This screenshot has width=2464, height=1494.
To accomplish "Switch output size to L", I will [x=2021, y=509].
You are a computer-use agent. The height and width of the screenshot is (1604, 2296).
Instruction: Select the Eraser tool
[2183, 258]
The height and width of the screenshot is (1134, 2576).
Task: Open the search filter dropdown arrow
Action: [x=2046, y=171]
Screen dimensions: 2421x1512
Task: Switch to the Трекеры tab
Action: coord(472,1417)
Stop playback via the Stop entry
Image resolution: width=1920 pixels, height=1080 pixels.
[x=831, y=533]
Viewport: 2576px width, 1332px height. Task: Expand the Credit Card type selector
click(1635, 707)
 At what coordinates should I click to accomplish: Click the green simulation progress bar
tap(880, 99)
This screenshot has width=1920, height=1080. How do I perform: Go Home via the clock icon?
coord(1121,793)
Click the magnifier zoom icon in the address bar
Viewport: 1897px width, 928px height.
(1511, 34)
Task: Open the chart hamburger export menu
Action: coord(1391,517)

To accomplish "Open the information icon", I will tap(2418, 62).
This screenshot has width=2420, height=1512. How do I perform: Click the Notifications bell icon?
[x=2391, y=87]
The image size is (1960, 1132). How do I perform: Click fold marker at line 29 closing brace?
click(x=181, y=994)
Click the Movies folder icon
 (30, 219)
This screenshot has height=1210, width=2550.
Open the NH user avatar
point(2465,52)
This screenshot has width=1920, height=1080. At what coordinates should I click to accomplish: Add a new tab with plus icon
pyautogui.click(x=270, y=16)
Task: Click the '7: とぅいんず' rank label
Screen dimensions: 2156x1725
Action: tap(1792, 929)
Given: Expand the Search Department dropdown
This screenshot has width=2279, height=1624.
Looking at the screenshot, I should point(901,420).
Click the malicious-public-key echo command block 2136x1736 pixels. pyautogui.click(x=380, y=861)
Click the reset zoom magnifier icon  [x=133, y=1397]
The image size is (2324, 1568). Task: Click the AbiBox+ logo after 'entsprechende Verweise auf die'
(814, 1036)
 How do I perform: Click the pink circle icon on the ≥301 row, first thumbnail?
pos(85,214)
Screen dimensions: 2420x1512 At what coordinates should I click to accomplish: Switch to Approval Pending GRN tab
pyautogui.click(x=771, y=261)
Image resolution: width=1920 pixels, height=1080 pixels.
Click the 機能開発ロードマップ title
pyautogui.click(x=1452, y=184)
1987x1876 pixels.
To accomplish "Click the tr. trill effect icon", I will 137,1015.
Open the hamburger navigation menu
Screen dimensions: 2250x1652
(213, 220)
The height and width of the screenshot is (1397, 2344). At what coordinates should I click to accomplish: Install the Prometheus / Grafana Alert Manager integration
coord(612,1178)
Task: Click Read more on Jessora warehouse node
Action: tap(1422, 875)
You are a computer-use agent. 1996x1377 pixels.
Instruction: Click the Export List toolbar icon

Work to complete
This task calls for the material above to be duplicated verbatim.

Written solution
This screenshot has width=2464, height=1494.
To accomplish "Switch output size to L", I will [x=2021, y=509].
You are a computer-use agent. The height and width of the screenshot is (1604, 2296).
Instruction: Select the Eraser tool
[2183, 258]
The height and width of the screenshot is (1134, 2576).
Task: Open the search filter dropdown arrow
Action: [x=2046, y=171]
Screen dimensions: 2421x1512
Task: Switch to the Трекеры tab
Action: coord(472,1417)
Stop playback via the Stop entry
Image resolution: width=1920 pixels, height=1080 pixels.
[x=831, y=533]
Viewport: 2576px width, 1332px height. Task: Expand the Credit Card type selector
click(1635, 707)
 At what coordinates should I click to accomplish: Click the green simulation progress bar
tap(880, 99)
This screenshot has width=1920, height=1080. How do I perform: Go Home via the clock icon?
coord(1121,793)
Click the magnifier zoom icon in the address bar
Viewport: 1897px width, 928px height.
(1511, 34)
Task: Open the chart hamburger export menu
Action: coord(1391,517)

To accomplish "Open the information icon", I will tap(2418, 62).
This screenshot has width=2420, height=1512. How do I perform: Click the Notifications bell icon?
[x=2391, y=87]
The image size is (1960, 1132). How do I perform: Click fold marker at line 29 closing brace?
click(x=181, y=994)
Click the Movies folder icon
 (30, 219)
This screenshot has height=1210, width=2550.
Open the NH user avatar
point(2465,52)
This screenshot has width=1920, height=1080. At what coordinates should I click to accomplish: Add a new tab with plus icon
pyautogui.click(x=270, y=16)
Task: Click the '7: とぅいんず' rank label
Screen dimensions: 2156x1725
Action: tap(1792, 929)
Given: Expand the Search Department dropdown
This screenshot has width=2279, height=1624.
Looking at the screenshot, I should point(901,420).
Click the malicious-public-key echo command block 2136x1736 pixels. pyautogui.click(x=380, y=861)
Click the reset zoom magnifier icon  [x=133, y=1397]
The image size is (2324, 1568). Task: Click the AbiBox+ logo after 'entsprechende Verweise auf die'
(814, 1036)
 How do I perform: Click the pink circle icon on the ≥301 row, first thumbnail?
pos(85,214)
Screen dimensions: 2420x1512 At what coordinates should I click to accomplish: Switch to Approval Pending GRN tab
pyautogui.click(x=771, y=261)
Image resolution: width=1920 pixels, height=1080 pixels.
Click the 機能開発ロードマップ title
pyautogui.click(x=1452, y=184)
1987x1876 pixels.
To accomplish "Click the tr. trill effect icon", I will 137,1015.
Open the hamburger navigation menu
Screen dimensions: 2250x1652
(213, 220)
The height and width of the screenshot is (1397, 2344). At what coordinates should I click to accomplish: Install the Prometheus / Grafana Alert Manager integration
coord(612,1178)
Task: Click Read more on Jessora warehouse node
Action: tap(1422, 875)
You are a computer-use agent. 1996x1377 pixels.
Instruction: Click the Export List toolbar icon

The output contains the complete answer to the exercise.